Work item A ▸ Please rewrite the stretch of the Aleppo airstrikes report from "Istanbul — An" through "country’s commercial center.", putting "clinic" wherever "hospital" appears.
Work item B ▸ Write the next part of the Aleppo airstrikes report, picking up after its final sentence.

Source passage ▸
○ ○ ○ ○ ○ ○ ○

This image made from video and posted online from Validated UGC, shows a building on fire after airstrikes hit Aleppo, Syria, Thursday, April 28, 2016. A Syrian monitoring group and a first-responders team say new airstrikes on the rebel-held part of the contested city of Aleppo have killed over a dozen people and brought down at least one residential building. The new violence on Thursday brings the death toll in the past 24-hours in the deeply divided city to at least 61 killed. (Validated UGC via AP video)
This image made from video and posted online from Validated UGC, shows a building on fire after airstrikes hit Aleppo, Syria, Thursday, April 28, 2016. A Syrian monitoring group and a first-responders team say new airstrikes on the rebel-held part of the contested city of Aleppo have killed over a dozen people and brought down at least one residential building. The new violence on Thursday brings the death toll in the past 24-hours in the deeply divided city to at least 61 killed. (Validated UGC via AP video)

Istanbul — An onslaught of airstrikes in rebel-held areas of the Syrian city of Aleppo has killed scores and destroyed a hospital supported by international aid groups, activists and humanitarian workers said Thursday, prompting the United Nations to warn of a “catastrophic deterioration” that could intensify an already dire humanitarian crisis.

A 2-month-old cease-fire had brought a brief respite to areas of Syria racked by fighting. But in a 24-hour period between Wednesday and Thursday, at least 60 people — including children and doctors — were killed in rebel-controlled neighborhoods of Aleppo, Syria’s largest city and once the country’s commercial center.

○ ○ ○ ○ ○ ○ ○

Dataset content ▸
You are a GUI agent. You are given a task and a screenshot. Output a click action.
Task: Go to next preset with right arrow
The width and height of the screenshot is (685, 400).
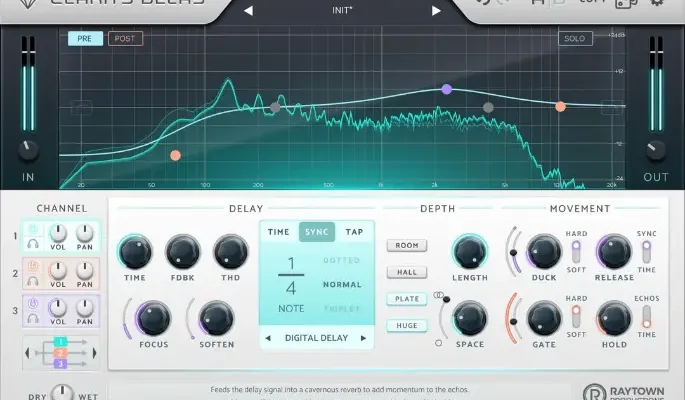(x=436, y=11)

○ ○ ○ ○ ○ ○ ○

Written response A ▸
Istanbul — An onslaught of airstrikes in rebel-held areas of the Syrian city of Aleppo has killed scores and destroyed a clinic supported by international aid groups, activists and humanitarian workers said Thursday, prompting the United Nations to warn of a “catastrophic deterioration” that could intensify an already dire humanitarian crisis.

A 2-month-old cease-fire had brought a brief respite to areas of Syria racked by fighting. But in a 24-hour period between Wednesday and Thursday, at least 60 people — including children and doctors — were killed in rebel-controlled neighborhoods of Aleppo, Syria’s largest city and once the country’s commercial center.

Written response B ▸
Airstrikes Wednesday night collapsed a hospital supported by Doctors Without Borders and the International Committee for the Red Cross, killing patients and staff members, including one of the city’s last pediatricians, the two aid groups said. The strikes were the latest in a series of increasingly violent attacks that have violated the truce, raising fears of a complete breakdown of efforts to end the yearslong conflict.

“I cannot express how high the stakes are for the next hours and days,” the chairman of the United Nations’ humanitarian task force on Syria, Jan Egeland, told reporters in Geneva.

Egeland said Aleppo, which Syrian officials have said will be the target of an upcoming offensive, had suffered “a catastrophic deterioration” in the previous 24 to 48 hours.

It was not immediately clear who carried out the airstrikes.

But the Syrian air force — backed by Russia — has stepped up raids in Aleppo in recent days, striking civilians and rebel factions in what some Syrians fear is a prelude to a wider government offensive on the city. Russia’s foreign ministry on Thursday denied that it had launched any airstrikes in the past few days, despite carrying out air raids in the past.

The chief Syrian opposition negotiator, Mohammed Alloush, blamed the Syrian government for the airstrikes. He told the Associated Press that the latest violence shows “the environment is not conducive to any political action.”

In a statement, U.S. Secretary of State John F. Kerry said he was “outraged” by the airstrikes in Aleppo.

“Russia has an urgent responsibility to press the regime,” Kerry said, “… including in particular to stop attacking civilians, medical facilities, and first responders, and to abide fully by the cessation of hostilities.”

Earlier Thursday, the chief U.N. envoy to Syria, Staffan de Mistura, broke down a stark tally covering recent days: An average of one Syrian has been killed every 25 minutes, he said.

He called on the United States and Russia to intervene to save the cease-fire, brokered by world powers in February, after talks between the government and opposition all but broke down in Geneva.

The opposition walked out of the talks last week to protest alleged cease-fire violations by government forces.

“We must all be ashamed that this is happening on our watch,” U.N. humanitarian chief Stephen O’Brien said in a statement to the Security Council on Thursday.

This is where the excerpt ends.